> [DATASET]
/---
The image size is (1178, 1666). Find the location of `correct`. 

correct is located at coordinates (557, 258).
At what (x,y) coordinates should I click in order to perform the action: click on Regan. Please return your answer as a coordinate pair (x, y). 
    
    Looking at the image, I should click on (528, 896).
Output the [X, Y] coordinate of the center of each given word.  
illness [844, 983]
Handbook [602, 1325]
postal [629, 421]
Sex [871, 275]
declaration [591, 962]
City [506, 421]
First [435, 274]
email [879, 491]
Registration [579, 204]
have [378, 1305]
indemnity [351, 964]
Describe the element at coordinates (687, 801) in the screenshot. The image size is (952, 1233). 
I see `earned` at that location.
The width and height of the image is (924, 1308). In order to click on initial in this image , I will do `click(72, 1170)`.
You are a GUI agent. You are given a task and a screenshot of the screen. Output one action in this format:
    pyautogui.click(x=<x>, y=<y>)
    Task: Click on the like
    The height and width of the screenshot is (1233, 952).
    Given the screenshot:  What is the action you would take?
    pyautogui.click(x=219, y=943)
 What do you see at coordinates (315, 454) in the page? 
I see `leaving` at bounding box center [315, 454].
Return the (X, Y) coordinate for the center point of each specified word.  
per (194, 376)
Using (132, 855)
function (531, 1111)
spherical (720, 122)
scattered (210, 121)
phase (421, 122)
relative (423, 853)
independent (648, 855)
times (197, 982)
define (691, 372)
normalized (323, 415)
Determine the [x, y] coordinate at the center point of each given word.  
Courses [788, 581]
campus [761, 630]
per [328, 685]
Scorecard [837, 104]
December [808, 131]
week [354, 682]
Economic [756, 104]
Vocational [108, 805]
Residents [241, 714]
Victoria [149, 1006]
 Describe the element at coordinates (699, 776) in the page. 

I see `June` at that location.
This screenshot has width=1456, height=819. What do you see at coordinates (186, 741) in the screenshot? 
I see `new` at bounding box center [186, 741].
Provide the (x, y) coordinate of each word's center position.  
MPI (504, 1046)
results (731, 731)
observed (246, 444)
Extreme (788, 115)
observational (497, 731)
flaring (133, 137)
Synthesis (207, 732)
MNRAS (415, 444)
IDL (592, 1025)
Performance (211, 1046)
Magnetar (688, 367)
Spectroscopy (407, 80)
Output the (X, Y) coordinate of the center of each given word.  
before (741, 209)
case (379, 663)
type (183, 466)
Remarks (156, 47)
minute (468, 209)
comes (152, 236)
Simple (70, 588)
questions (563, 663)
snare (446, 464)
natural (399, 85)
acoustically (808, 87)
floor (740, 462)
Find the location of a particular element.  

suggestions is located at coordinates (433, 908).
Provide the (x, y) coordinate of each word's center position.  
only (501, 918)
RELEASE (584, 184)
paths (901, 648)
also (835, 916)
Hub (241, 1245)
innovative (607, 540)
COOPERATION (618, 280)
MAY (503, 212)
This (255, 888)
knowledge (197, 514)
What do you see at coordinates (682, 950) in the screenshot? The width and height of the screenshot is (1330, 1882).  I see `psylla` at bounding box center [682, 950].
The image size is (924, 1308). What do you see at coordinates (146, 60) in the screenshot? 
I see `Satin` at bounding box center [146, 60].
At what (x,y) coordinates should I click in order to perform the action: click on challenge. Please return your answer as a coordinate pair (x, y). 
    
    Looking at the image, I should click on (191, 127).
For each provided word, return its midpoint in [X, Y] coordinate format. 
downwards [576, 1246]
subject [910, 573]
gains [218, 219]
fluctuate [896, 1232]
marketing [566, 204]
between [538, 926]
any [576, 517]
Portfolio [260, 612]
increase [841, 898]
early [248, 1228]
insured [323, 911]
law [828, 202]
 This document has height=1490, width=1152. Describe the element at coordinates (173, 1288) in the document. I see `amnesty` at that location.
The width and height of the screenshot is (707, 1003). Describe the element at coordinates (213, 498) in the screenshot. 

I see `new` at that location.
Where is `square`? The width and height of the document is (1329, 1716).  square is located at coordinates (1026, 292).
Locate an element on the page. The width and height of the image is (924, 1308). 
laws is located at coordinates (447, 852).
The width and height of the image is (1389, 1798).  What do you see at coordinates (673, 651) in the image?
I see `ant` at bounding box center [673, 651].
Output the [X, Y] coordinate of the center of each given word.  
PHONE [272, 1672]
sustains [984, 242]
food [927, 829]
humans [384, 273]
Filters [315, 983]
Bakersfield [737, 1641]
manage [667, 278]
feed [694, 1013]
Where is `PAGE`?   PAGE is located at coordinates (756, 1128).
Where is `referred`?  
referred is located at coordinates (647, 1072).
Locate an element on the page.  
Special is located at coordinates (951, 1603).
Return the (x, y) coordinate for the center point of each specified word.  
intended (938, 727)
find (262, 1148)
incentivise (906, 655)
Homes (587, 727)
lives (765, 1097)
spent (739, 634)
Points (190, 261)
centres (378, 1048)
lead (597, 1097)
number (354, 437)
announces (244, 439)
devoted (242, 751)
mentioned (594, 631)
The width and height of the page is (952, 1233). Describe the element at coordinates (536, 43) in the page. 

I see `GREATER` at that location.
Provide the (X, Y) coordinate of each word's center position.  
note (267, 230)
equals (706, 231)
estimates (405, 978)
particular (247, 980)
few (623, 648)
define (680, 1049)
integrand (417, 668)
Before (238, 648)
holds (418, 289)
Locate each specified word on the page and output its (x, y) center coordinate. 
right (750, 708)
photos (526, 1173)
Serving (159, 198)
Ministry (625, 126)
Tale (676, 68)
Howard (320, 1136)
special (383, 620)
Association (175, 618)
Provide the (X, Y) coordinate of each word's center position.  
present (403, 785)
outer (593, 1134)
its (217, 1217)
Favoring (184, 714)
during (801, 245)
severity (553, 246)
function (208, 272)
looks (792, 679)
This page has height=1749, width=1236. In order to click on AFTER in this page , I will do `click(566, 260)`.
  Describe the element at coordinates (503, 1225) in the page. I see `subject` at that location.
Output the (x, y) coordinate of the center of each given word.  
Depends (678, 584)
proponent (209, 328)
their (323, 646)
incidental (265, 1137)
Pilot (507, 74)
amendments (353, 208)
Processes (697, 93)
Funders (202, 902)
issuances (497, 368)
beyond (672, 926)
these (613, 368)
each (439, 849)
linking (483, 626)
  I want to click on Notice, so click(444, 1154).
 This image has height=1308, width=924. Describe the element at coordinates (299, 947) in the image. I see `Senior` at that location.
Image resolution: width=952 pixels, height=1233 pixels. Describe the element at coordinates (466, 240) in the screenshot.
\---
> [WHAT NEEDS TO BE DONE] Convert every item above into a Markdown table with the columns Row and Line, giving each nonblank line its own row and numbering the rows in order. Leave out blank lines.

> [FINAL RESULT]
| Row | Line |
|---|---|
| 1 | The image size is (1178, 1666). Find the location of `correct`.  |
| 2 | correct is located at coordinates (557, 258). |
| 3 | At what (x,y) coordinates should I click in order to perform the action: click on Regan. Please return your answer as a coordinate pair (x, y).  |
| 4 |     Looking at the image, I should click on (528, 896). |
| 5 | Output the [X, Y] coordinate of the center of each given word.   |
| 6 | illness [844, 983] |
| 7 | Handbook [602, 1325] |
| 8 | postal [629, 421] |
| 9 | Sex [871, 275] |
| 10 | declaration [591, 962] |
| 11 | City [506, 421] |
| 12 | First [435, 274] |
| 13 | email [879, 491] |
| 14 | Registration [579, 204] |
| 15 | have [378, 1305] |
| 16 | indemnity [351, 964] |
| 17 | Describe the element at coordinates (687, 801) in the screenshot. The image size is (952, 1233).  |
| 18 | I see `earned` at that location. |
| 19 | The width and height of the image is (924, 1308). In order to click on initial in this image , I will do `click(72, 1170)`. |
| 20 | You are a GUI agent. You are given a task and a screenshot of the screen. Output one action in this format: |
| 21 |     pyautogui.click(x=<x>, y=<y>) |
| 22 |     Task: Click on the like |
| 23 |     The height and width of the screenshot is (1233, 952). |
| 24 |     Given the screenshot:  What is the action you would take? |
| 25 |     pyautogui.click(x=219, y=943) |
| 26 |  What do you see at coordinates (315, 454) in the page?  |
| 27 | I see `leaving` at bounding box center [315, 454]. |
| 28 | Return the (X, Y) coordinate for the center point of each specified word.   |
| 29 | per (194, 376) |
| 30 | Using (132, 855) |
| 31 | function (531, 1111) |
| 32 | spherical (720, 122) |
| 33 | scattered (210, 121) |
| 34 | phase (421, 122) |
| 35 | relative (423, 853) |
| 36 | independent (648, 855) |
| 37 | times (197, 982) |
| 38 | define (691, 372) |
| 39 | normalized (323, 415) |
| 40 | Determine the [x, y] coordinate at the center point of each given word.   |
| 41 | Courses [788, 581] |
| 42 | campus [761, 630] |
| 43 | per [328, 685] |
| 44 | Scorecard [837, 104] |
| 45 | December [808, 131] |
| 46 | week [354, 682] |
| 47 | Economic [756, 104] |
| 48 | Vocational [108, 805] |
| 49 | Residents [241, 714] |
| 50 | Victoria [149, 1006] |
| 51 |  Describe the element at coordinates (699, 776) in the page.  |
| 52 | I see `June` at that location. |
| 53 | This screenshot has width=1456, height=819. What do you see at coordinates (186, 741) in the screenshot?  |
| 54 | I see `new` at bounding box center [186, 741]. |
| 55 | Provide the (x, y) coordinate of each word's center position.   |
| 56 | MPI (504, 1046) |
| 57 | results (731, 731) |
| 58 | observed (246, 444) |
| 59 | Extreme (788, 115) |
| 60 | observational (497, 731) |
| 61 | flaring (133, 137) |
| 62 | Synthesis (207, 732) |
| 63 | MNRAS (415, 444) |
| 64 | IDL (592, 1025) |
| 65 | Performance (211, 1046) |
| 66 | Magnetar (688, 367) |
| 67 | Spectroscopy (407, 80) |
| 68 | Output the (X, Y) coordinate of the center of each given word.   |
| 69 | before (741, 209) |
| 70 | case (379, 663) |
| 71 | type (183, 466) |
| 72 | Remarks (156, 47) |
| 73 | minute (468, 209) |
| 74 | comes (152, 236) |
| 75 | Simple (70, 588) |
| 76 | questions (563, 663) |
| 77 | snare (446, 464) |
| 78 | natural (399, 85) |
| 79 | acoustically (808, 87) |
| 80 | floor (740, 462) |
| 81 | Find the location of a particular element.   |
| 82 | suggestions is located at coordinates (433, 908). |
| 83 | Provide the (x, y) coordinate of each word's center position.   |
| 84 | only (501, 918) |
| 85 | RELEASE (584, 184) |
| 86 | paths (901, 648) |
| 87 | also (835, 916) |
| 88 | Hub (241, 1245) |
| 89 | innovative (607, 540) |
| 90 | COOPERATION (618, 280) |
| 91 | MAY (503, 212) |
| 92 | This (255, 888) |
| 93 | knowledge (197, 514) |
| 94 | What do you see at coordinates (682, 950) in the screenshot? The width and height of the screenshot is (1330, 1882).  I see `psylla` at bounding box center [682, 950]. |
| 95 | The image size is (924, 1308). What do you see at coordinates (146, 60) in the screenshot?  |
| 96 | I see `Satin` at bounding box center [146, 60]. |
| 97 | At what (x,y) coordinates should I click in order to perform the action: click on challenge. Please return your answer as a coordinate pair (x, y).  |
| 98 |     Looking at the image, I should click on (191, 127). |
| 99 | For each provided word, return its midpoint in [X, Y] coordinate format.  |
| 100 | downwards [576, 1246] |
| 101 | subject [910, 573] |
| 102 | gains [218, 219] |
| 103 | fluctuate [896, 1232] |
| 104 | marketing [566, 204] |
| 105 | between [538, 926] |
| 106 | any [576, 517] |
| 107 | Portfolio [260, 612] |
| 108 | increase [841, 898] |
| 109 | early [248, 1228] |
| 110 | insured [323, 911] |
| 111 | law [828, 202] |
| 112 |  This document has height=1490, width=1152. Describe the element at coordinates (173, 1288) in the document. I see `amnesty` at that location. |
| 113 | The width and height of the screenshot is (707, 1003). Describe the element at coordinates (213, 498) in the screenshot.  |
| 114 | I see `new` at that location. |
| 115 | Where is `square`? The width and height of the document is (1329, 1716).  square is located at coordinates (1026, 292). |
| 116 | Locate an element on the page. The width and height of the image is (924, 1308).  |
| 117 | laws is located at coordinates (447, 852). |
| 118 | The width and height of the image is (1389, 1798).  What do you see at coordinates (673, 651) in the image? |
| 119 | I see `ant` at bounding box center [673, 651]. |
| 120 | Output the [X, Y] coordinate of the center of each given word.   |
| 121 | PHONE [272, 1672] |
| 122 | sustains [984, 242] |
| 123 | food [927, 829] |
| 124 | humans [384, 273] |
| 125 | Filters [315, 983] |
| 126 | Bakersfield [737, 1641] |
| 127 | manage [667, 278] |
| 128 | feed [694, 1013] |
| 129 | Where is `PAGE`?   PAGE is located at coordinates (756, 1128). |
| 130 | Where is `referred`?   |
| 131 | referred is located at coordinates (647, 1072). |
| 132 | Locate an element on the page.   |
| 133 | Special is located at coordinates (951, 1603). |
| 134 | Return the (x, y) coordinate for the center point of each specified word.   |
| 135 | intended (938, 727) |
| 136 | find (262, 1148) |
| 137 | incentivise (906, 655) |
| 138 | Homes (587, 727) |
| 139 | lives (765, 1097) |
| 140 | spent (739, 634) |
| 141 | Points (190, 261) |
| 142 | centres (378, 1048) |
| 143 | lead (597, 1097) |
| 144 | number (354, 437) |
| 145 | announces (244, 439) |
| 146 | devoted (242, 751) |
| 147 | mentioned (594, 631) |
| 148 | The width and height of the page is (952, 1233). Describe the element at coordinates (536, 43) in the page.  |
| 149 | I see `GREATER` at that location. |
| 150 | Provide the (X, Y) coordinate of each word's center position.   |
| 151 | note (267, 230) |
| 152 | equals (706, 231) |
| 153 | estimates (405, 978) |
| 154 | particular (247, 980) |
| 155 | few (623, 648) |
| 156 | define (680, 1049) |
| 157 | integrand (417, 668) |
| 158 | Before (238, 648) |
| 159 | holds (418, 289) |
| 160 | Locate each specified word on the page and output its (x, y) center coordinate.  |
| 161 | right (750, 708) |
| 162 | photos (526, 1173) |
| 163 | Serving (159, 198) |
| 164 | Ministry (625, 126) |
| 165 | Tale (676, 68) |
| 166 | Howard (320, 1136) |
| 167 | special (383, 620) |
| 168 | Association (175, 618) |
| 169 | Provide the (X, Y) coordinate of each word's center position.   |
| 170 | present (403, 785) |
| 171 | outer (593, 1134) |
| 172 | its (217, 1217) |
| 173 | Favoring (184, 714) |
| 174 | during (801, 245) |
| 175 | severity (553, 246) |
| 176 | function (208, 272) |
| 177 | looks (792, 679) |
| 178 | This page has height=1749, width=1236. In order to click on AFTER in this page , I will do `click(566, 260)`. |
| 179 |   Describe the element at coordinates (503, 1225) in the page. I see `subject` at that location. |
| 180 | Output the (x, y) coordinate of the center of each given word.   |
| 181 | Depends (678, 584) |
| 182 | proponent (209, 328) |
| 183 | their (323, 646) |
| 184 | incidental (265, 1137) |
| 185 | Pilot (507, 74) |
| 186 | amendments (353, 208) |
| 187 | Processes (697, 93) |
| 188 | Funders (202, 902) |
| 189 | issuances (497, 368) |
| 190 | beyond (672, 926) |
| 191 | these (613, 368) |
| 192 | each (439, 849) |
| 193 | linking (483, 626) |
| 194 |   I want to click on Notice, so click(444, 1154). |
| 195 |  This image has height=1308, width=924. Describe the element at coordinates (299, 947) in the image. I see `Senior` at that location. |
| 196 | Image resolution: width=952 pixels, height=1233 pixels. Describe the element at coordinates (466, 240) in the screenshot. |